Birdwatching Canada

A voice for the northern birds

The Taming of #710

In The Field Report From Operation Migration Whooping Cranes

If you have followed this project for any length of time you will know that the single message we repeat at every opportunity is please don’t approach our birds. That request is posted on many partners websites; accompanies every press release; and punctuates our presentations but still there are those that don’t heed the warning.

Teaching birds to migrate is not an easy task. It takes a year-long commitment for every generation we release, and a crew of twelve to compete the migration. Adding an isolation protocol and removing all human elements multiplies the complexity by a factor of ten. We fly our aircraft with peripheral vision limited by goggles that hide our eyes and suffer through the heat of July in full-length costumes. We restrict all access to a small, but essential crew; keep the birds away from buildings and cars, and ensure that their every experience is as natural as we can make it.

Simple tasks like cutting the grass on the training strips adjacent their Necedah enclosures, or making repairs requires extra people to sequester the birds away from the area while the work is completed. Each migration stopover we select must have an isolated area to place the pen and another one to hide the birds while it’s set up. And all the while we live in fear that someone will approach the birds in the belief that their curiosity takes precedence over our hard work.

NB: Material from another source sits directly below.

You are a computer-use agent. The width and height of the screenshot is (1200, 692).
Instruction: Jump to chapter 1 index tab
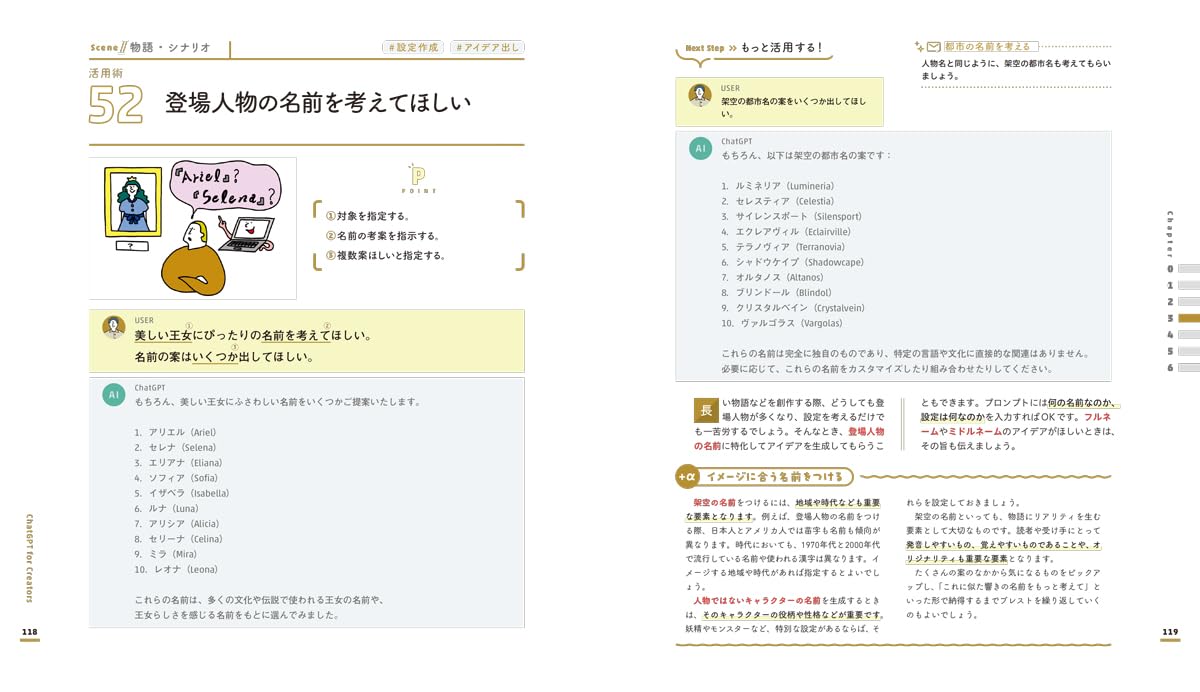point(1189,285)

There are those that believe that our protocol excludes everyone but them; and others that feel tameness in wild animals is a fact of life and that only those that have learned to live in proximity to people will survive.

But Whooping cranes are a paradigm of the kind of wildness that exists beyond the backyard in the regions outside the security of a park. They are denizens of the open and inaccessible wetlands and surely we can make a space for them to exist as they were meant to be.

Most of the people who follow this project understand what we are trying to achieve but there are also those who choose to ignore it. Among them a woman who lives on Tooke Lake in Florida where crane #710 and four other birds wintered last year. The local residents understood the problem of the five cranes being attracted to backyard songbird feeders and agreed to stop the practice while the tracking team used all their tools to flush them away. But one woman ignored the pleas and continued to provide food to attract them.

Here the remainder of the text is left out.